22 A man's greatest treasure
is his wife—
she is a gift from the Lord.
If there has been one person in all of history who should have a clear understanding of the value of a wife, it would have to have been Solomon—after all, he famously had hundreds of them!
Although it’s frankly a little hard to imagine him sustaining a genuine intimacy with one woman over many years, this proverb indicates that he must somehow have learned a thing or two about real relationship.
In our era, we should be a little more gender inclusive: “A person’s greatest treasure is his or her spouse…” Really, the issue here isn’t about finding or possessing a husband or wife just for the sake of having one; it’s about two people choosing to treasure each other, finding and valuing the good in each other.
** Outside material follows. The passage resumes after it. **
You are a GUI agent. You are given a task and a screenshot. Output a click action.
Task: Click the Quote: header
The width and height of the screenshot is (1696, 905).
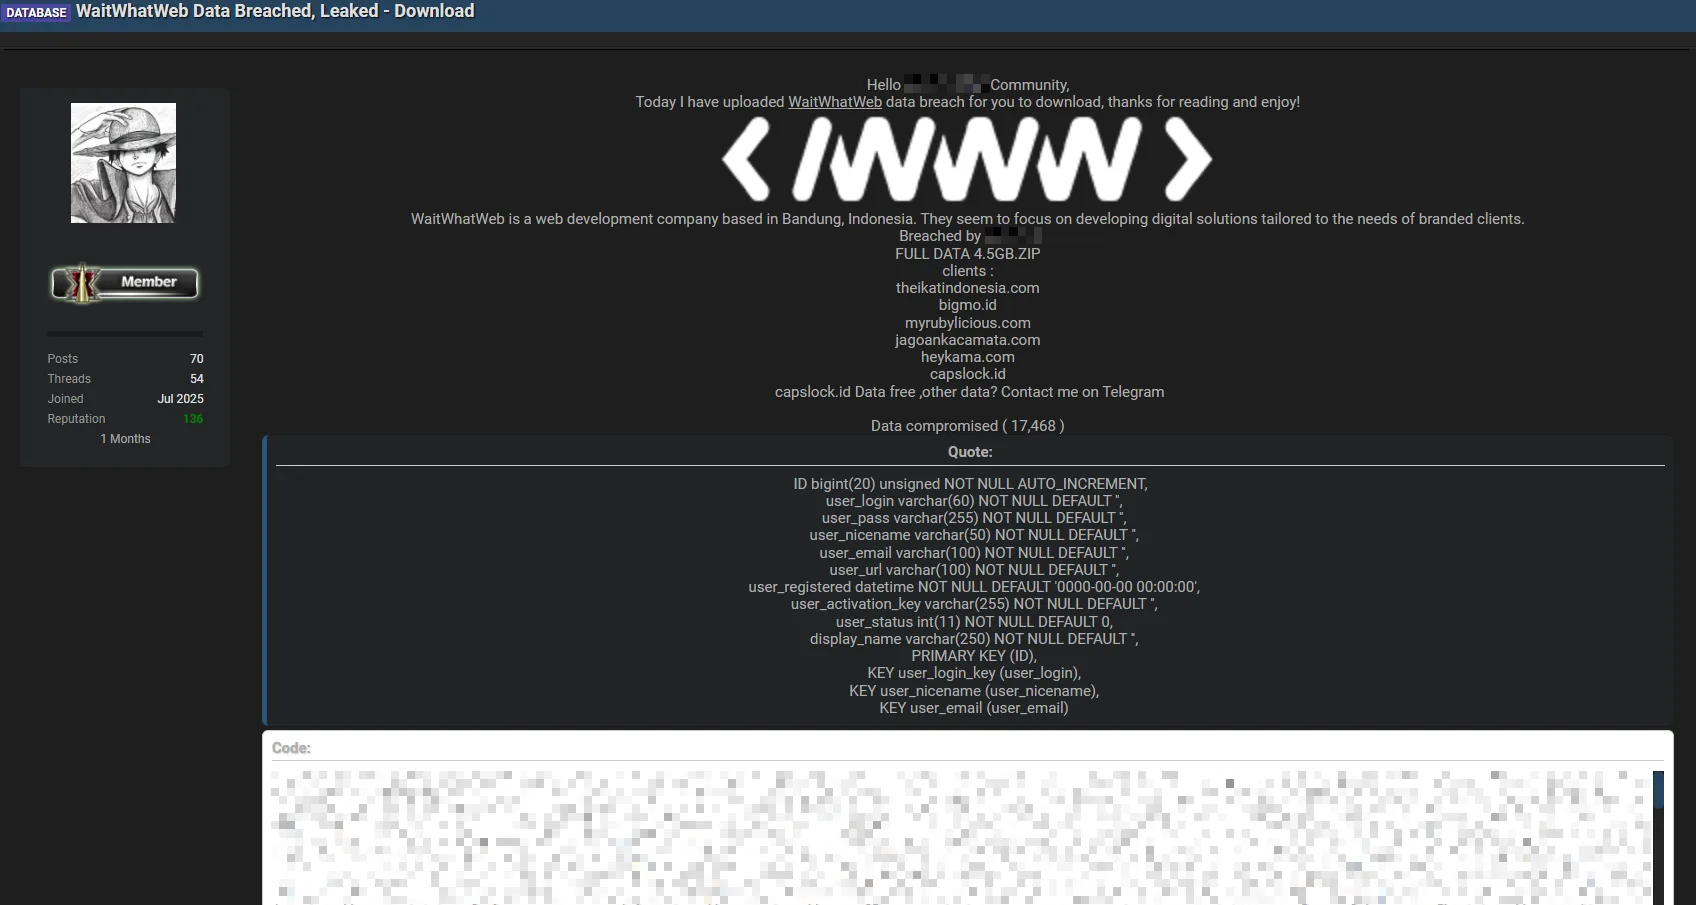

Most versions of this proverb create a parallelism: finding good in a spouse leads to finding favor, or receiving good, from God. Perhaps it also hints that looking for good in another is like God looking for good in me.
This isn’t just because God approves of marriage as a form. It goes all the way back to the Garden of Eden, where he made both male and female in his image, then joined them together in marital union as the highest fulfillment in creation of that image. He looked at what he had made, and saw that it was very good.
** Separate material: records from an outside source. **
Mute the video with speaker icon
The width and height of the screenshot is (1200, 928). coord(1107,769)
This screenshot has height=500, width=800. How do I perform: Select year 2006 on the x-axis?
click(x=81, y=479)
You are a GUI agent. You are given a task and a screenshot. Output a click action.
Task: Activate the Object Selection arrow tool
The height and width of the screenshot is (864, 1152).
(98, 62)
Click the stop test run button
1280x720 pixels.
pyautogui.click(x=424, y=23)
When two people seek joy in each other, not just for a moment but for a lifetime, and in the fullness of their beings, they are giving expression to the joy the Trinity finds in its own union.
When two people marry, and they rejoice together in learning and valuing the mysteries of each other, the Father, Spirit and Son rejoice too. And the blessings pour down.
Triune God – You who are the original family, who birthed and redeemed us by your love, help us in our intimate relationships to seek out and treasure all that is good in each other. May you find reason to rejoice in us. Amen.